-------- Dataset extract --------

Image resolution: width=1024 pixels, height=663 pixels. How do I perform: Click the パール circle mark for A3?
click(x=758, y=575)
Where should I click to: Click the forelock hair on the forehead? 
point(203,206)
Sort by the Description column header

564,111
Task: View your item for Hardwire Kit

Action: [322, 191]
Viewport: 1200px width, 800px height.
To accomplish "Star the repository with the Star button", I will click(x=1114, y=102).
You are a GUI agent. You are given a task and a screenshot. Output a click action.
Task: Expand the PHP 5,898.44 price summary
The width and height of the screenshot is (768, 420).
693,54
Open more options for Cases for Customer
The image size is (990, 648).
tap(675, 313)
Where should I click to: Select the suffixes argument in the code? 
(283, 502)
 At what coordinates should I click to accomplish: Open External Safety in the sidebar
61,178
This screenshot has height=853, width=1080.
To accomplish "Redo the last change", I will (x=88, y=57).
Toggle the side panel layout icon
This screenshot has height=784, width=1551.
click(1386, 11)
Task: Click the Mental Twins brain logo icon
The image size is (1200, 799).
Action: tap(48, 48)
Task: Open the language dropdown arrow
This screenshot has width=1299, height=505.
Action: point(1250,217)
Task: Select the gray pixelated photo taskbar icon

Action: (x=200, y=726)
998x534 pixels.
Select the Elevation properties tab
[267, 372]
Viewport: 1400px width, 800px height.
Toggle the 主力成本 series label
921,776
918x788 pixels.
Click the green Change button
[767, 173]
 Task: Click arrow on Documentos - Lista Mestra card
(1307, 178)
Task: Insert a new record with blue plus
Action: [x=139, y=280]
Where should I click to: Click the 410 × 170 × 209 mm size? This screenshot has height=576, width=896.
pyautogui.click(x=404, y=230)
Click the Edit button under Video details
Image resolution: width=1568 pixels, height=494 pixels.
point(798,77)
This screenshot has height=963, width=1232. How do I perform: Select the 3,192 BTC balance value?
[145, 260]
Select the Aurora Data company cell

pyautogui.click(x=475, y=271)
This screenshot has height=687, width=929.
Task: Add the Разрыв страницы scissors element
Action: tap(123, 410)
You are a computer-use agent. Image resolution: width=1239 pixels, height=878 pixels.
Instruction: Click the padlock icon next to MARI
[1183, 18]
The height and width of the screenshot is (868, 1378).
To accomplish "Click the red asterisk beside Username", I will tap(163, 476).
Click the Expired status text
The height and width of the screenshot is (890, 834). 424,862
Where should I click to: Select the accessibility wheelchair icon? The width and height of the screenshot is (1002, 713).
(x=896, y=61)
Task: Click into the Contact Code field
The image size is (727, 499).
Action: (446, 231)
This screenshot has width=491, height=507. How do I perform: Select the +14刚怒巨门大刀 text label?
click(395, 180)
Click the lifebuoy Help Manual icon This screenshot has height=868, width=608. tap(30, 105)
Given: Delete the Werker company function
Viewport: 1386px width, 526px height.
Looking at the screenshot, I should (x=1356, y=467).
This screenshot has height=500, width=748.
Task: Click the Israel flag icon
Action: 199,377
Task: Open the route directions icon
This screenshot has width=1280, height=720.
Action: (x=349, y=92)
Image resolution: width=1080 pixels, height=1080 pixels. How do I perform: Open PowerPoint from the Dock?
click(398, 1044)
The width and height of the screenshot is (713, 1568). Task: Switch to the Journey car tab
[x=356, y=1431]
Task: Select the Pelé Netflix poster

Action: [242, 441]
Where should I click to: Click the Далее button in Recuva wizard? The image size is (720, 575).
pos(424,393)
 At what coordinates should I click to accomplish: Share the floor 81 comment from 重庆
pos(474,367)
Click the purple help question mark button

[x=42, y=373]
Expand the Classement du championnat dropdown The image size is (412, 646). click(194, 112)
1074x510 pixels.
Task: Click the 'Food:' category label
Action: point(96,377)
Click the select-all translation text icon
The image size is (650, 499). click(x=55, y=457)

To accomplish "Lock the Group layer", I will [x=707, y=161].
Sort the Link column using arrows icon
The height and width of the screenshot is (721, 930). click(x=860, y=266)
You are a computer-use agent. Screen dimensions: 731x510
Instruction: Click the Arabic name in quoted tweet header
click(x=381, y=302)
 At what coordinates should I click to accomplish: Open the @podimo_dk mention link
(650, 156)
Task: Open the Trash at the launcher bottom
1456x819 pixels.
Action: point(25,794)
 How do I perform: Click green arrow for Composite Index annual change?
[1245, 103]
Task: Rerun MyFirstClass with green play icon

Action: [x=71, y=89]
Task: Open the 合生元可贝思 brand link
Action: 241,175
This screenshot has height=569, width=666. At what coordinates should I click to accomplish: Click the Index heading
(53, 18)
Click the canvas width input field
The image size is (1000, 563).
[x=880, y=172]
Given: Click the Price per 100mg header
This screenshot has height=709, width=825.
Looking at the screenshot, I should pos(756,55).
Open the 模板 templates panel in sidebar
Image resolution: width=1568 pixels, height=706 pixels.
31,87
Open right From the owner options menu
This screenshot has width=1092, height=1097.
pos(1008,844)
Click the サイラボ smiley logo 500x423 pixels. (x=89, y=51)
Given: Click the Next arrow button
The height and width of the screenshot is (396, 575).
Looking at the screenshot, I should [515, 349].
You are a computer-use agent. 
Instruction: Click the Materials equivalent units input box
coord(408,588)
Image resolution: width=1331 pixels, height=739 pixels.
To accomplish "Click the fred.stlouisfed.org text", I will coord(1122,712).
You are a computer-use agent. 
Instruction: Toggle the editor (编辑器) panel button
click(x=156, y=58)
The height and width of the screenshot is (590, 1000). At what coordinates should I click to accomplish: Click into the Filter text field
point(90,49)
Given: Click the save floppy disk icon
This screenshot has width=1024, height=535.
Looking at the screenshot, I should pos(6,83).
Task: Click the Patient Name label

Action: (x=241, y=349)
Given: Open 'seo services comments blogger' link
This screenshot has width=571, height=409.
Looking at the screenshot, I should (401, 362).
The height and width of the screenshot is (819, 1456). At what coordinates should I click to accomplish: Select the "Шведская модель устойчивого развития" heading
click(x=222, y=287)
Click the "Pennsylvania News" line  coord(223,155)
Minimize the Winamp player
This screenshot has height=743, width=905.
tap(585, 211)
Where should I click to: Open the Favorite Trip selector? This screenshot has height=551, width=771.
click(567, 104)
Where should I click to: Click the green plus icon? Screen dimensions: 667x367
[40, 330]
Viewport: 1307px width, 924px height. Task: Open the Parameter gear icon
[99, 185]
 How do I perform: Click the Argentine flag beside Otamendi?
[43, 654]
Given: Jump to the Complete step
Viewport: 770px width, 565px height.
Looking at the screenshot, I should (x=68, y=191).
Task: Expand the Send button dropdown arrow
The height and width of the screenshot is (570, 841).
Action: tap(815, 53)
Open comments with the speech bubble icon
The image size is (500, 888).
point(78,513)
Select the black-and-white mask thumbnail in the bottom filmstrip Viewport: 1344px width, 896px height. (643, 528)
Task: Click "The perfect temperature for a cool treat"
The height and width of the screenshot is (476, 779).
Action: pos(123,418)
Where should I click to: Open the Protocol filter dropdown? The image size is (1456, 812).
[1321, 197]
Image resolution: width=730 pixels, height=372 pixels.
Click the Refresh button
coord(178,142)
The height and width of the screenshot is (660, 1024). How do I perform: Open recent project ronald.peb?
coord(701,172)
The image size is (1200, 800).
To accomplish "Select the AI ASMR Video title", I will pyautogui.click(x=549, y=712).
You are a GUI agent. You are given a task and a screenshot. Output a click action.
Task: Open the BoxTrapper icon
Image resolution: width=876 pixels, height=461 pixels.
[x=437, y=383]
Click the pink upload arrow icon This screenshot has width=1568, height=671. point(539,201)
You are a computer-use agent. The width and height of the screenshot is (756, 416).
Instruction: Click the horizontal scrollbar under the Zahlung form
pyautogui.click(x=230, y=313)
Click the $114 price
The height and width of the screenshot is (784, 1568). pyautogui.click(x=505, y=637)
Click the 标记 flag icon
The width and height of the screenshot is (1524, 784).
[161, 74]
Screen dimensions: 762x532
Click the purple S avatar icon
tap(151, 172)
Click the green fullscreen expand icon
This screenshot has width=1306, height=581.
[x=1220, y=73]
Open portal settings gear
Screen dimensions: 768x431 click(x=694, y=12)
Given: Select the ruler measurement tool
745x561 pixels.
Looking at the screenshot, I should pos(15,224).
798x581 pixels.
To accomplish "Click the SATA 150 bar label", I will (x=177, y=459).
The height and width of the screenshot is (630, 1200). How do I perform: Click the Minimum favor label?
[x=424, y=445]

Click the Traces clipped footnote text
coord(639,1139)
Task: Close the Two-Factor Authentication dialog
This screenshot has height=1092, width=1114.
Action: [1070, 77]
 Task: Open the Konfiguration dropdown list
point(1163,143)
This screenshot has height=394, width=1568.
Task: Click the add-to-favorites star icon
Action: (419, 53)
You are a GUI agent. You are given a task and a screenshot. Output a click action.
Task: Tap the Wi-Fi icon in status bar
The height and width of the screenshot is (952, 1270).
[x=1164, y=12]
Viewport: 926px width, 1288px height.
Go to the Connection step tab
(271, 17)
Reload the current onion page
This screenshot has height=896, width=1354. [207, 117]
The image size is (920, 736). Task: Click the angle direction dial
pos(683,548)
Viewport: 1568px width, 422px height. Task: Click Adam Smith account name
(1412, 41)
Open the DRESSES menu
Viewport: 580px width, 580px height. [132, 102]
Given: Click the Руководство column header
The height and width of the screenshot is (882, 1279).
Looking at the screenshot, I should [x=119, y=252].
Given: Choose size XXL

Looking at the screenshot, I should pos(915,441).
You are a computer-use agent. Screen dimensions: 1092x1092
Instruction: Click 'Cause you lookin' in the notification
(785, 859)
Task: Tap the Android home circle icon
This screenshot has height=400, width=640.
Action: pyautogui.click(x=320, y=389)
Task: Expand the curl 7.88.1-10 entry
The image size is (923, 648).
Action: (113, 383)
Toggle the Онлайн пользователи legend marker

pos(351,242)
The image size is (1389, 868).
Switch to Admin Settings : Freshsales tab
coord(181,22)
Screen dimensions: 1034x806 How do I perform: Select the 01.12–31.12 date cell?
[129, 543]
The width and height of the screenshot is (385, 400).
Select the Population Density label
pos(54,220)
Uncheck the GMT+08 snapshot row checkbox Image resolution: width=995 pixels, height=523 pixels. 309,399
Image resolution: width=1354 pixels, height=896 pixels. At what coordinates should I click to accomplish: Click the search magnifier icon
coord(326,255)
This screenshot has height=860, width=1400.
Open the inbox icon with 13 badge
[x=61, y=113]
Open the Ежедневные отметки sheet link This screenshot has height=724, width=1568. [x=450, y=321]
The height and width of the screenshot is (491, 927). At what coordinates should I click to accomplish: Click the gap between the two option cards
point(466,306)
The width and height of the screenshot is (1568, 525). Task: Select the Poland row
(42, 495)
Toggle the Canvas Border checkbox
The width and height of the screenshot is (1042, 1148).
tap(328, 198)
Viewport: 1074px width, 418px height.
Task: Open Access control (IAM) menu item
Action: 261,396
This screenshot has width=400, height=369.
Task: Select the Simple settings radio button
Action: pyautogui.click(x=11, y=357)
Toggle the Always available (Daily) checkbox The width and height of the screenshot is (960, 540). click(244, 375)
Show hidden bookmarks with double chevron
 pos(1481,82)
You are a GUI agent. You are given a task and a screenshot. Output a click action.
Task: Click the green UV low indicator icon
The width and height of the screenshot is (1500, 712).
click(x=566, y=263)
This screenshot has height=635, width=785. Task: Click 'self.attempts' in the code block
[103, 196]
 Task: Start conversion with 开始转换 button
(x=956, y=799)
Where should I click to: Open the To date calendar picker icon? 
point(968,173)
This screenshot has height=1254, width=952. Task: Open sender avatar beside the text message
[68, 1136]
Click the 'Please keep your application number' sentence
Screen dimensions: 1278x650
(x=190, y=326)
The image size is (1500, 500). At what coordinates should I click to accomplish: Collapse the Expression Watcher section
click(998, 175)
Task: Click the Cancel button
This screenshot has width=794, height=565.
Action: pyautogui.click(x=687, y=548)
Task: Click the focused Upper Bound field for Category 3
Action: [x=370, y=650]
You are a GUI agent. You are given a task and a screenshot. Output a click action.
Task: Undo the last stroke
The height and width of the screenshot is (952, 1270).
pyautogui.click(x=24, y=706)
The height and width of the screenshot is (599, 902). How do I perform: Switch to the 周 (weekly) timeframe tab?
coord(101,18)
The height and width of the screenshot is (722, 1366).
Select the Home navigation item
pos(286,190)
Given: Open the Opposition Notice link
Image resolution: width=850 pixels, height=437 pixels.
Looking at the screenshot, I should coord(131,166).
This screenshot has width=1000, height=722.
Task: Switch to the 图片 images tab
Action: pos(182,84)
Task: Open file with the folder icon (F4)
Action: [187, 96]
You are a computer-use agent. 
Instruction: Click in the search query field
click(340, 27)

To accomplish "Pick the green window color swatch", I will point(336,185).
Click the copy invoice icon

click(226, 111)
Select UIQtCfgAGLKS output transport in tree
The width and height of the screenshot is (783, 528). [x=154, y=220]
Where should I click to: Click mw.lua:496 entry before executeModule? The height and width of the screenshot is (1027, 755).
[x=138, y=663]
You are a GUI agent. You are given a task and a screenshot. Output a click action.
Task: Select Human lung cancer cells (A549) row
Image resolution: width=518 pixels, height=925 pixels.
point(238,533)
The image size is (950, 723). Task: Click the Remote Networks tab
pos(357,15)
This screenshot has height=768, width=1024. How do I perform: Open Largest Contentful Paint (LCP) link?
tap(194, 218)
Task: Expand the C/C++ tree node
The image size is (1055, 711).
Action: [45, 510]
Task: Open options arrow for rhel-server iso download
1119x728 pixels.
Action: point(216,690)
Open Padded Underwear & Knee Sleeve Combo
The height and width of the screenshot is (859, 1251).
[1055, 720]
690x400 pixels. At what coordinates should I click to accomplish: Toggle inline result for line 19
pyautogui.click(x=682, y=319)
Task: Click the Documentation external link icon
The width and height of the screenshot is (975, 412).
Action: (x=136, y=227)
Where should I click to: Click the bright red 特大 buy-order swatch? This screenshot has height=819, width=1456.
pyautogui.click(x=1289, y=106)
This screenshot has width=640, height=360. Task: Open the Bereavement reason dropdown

--------

— What is required —
Restate word for word the lines of the data above, starting at the line containing "The height and width of the screenshot is (491, 927)." and ending at the line containing "Toggle the Always", both included, and nothing more.

— Solved exercise —
The height and width of the screenshot is (491, 927). At what coordinates should I click to accomplish: Click the gap between the two option cards
point(466,306)
The width and height of the screenshot is (1568, 525). Task: Select the Poland row
(42, 495)
Toggle the Canvas Border checkbox
The width and height of the screenshot is (1042, 1148).
tap(328, 198)
Viewport: 1074px width, 418px height.
Task: Open Access control (IAM) menu item
Action: 261,396
This screenshot has width=400, height=369.
Task: Select the Simple settings radio button
Action: pyautogui.click(x=11, y=357)
Toggle the Always available (Daily) checkbox The width and height of the screenshot is (960, 540). click(244, 375)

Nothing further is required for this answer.